Marzuk steps outside the Tri-State to meet up with Arna and the others, discovering that Indelbed is his ancestor. They discover that the Russians are Securex’s allies and have their location. Soon, they find themselves surrounded by Securex soldiers. They take shelter at Marzuk’s school, seeking protection from Mongolian.

The god AI, Karma, is revealed to belong to Matteras, a djinn who wishes to gain unified control over the earth. Believing humans to be incapable, he wishes to replace the present system of separate corporate oligarchies with an AI at the helm.

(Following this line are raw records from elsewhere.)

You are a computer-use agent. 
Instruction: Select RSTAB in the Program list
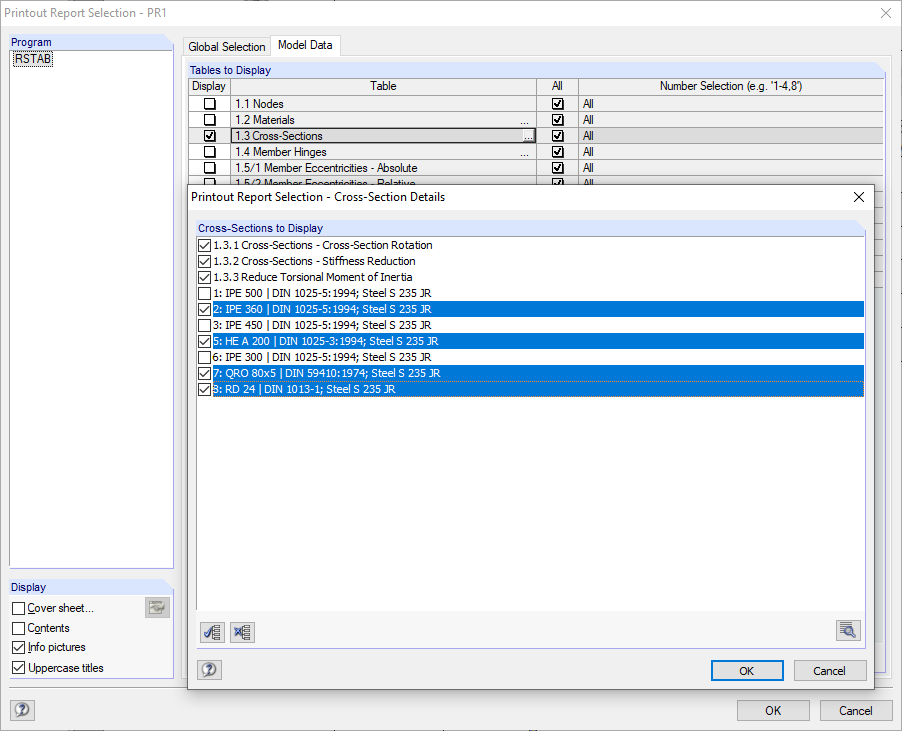pyautogui.click(x=31, y=58)
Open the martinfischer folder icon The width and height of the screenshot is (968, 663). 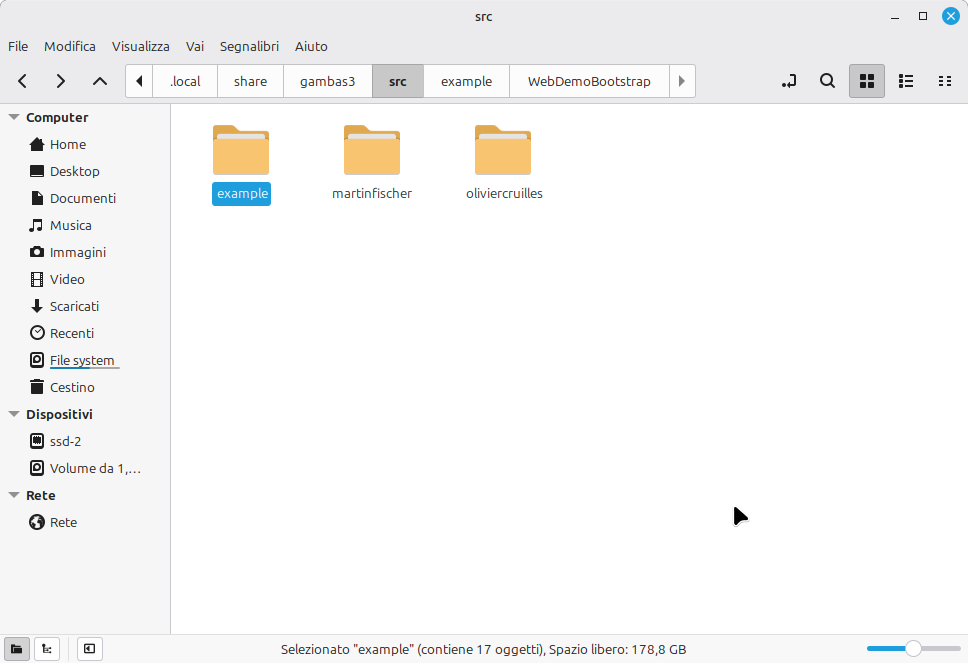pos(372,150)
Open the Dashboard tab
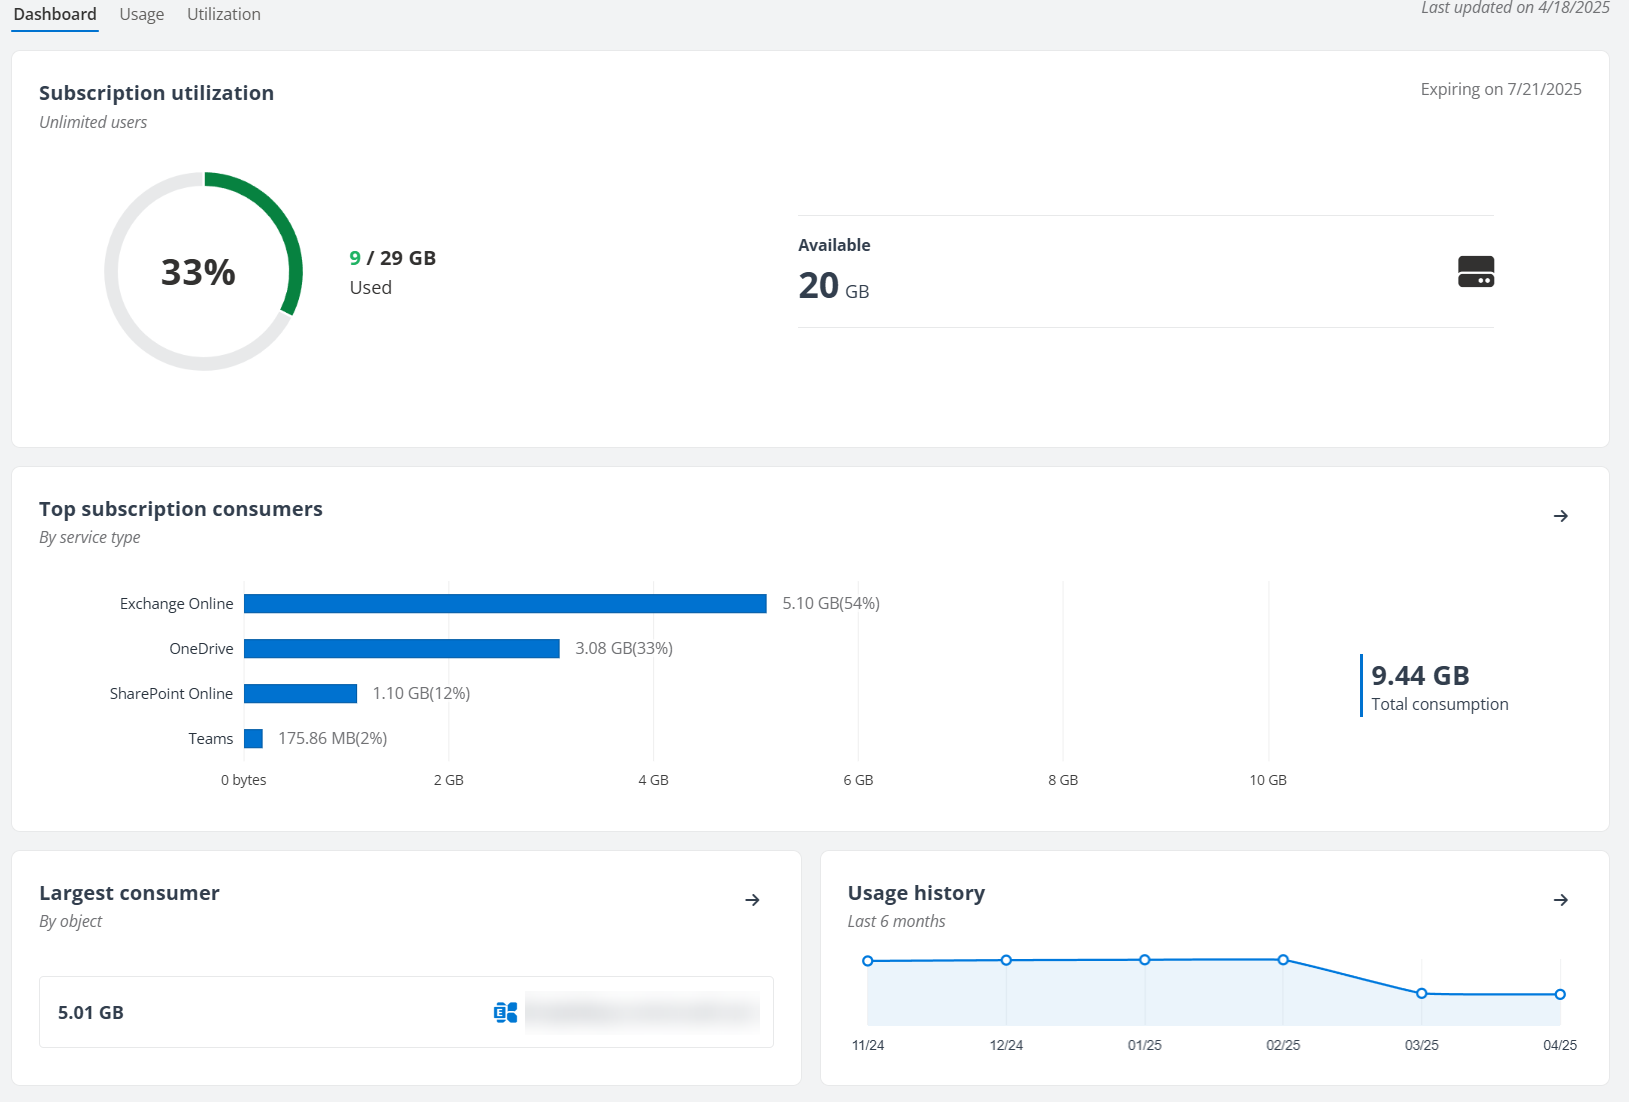Screen dimensions: 1629x1102 coord(55,14)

Operating from the ISS, through Karma, Matteras seizes control over Securex, Dhaka and the Tri-State. Securex takes Marzuk's parents hostage.

Marzuk realises the Final Fantasy 9000 server remains the only server not under Securex control. With Securex forces surrounding the school, Marzuk coordinates a defence  with Kali, Leto, Arna, Djibrel, and the Mongolian, successfully stopping impending bombings while framing Hinku's family for the Securex server fire. When a faction of djinn arrives to confront them, ReGi is revealed to be a djinn, the daughter of Matteras, and the creator of both Karma and Kali. To prevent a catastrophic physical war between the two god AIs, Marzuk proposes settling the dispute through a match in Final Fantasy 9000. Marzuk and Kali successfully defeat ReGi and Karma in the game. Conceding defeat, Matteras agrees to withdraw from Dhaka to target other cities, warning Marzuk that he is now responsible for the unstable city's imminent collapse. ReGi kisses Marzuk goodbye before departing with her father.

== Reception ==
Gary K. Wolfe praised the book for its sharp dialogue and unique blend of mythology with sci-fi.

== See also ==
- Bring Your Own Spoon, an earlier short story by Hossain in the same setting.